| WHAT YOU WILL DO |
Working from the records below, repeat exactly the lines starting at the line that contains "Click the header heart icon" and ending at the line that contains "This screenshot has height=856, width=1400.", inclusive.

[SOURCE MATERIAL — start]

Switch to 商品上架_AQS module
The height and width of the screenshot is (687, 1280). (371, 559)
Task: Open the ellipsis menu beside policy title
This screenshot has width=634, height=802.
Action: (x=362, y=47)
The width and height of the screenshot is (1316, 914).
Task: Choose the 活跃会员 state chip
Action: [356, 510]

[SOURCE MATERIAL — finish]
[SOURCE MATERIAL — start]

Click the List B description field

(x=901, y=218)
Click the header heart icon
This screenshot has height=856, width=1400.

[SOURCE MATERIAL — finish]

| RESPONSE TO THIS EXERCISE |
Click the header heart icon
This screenshot has height=856, width=1400.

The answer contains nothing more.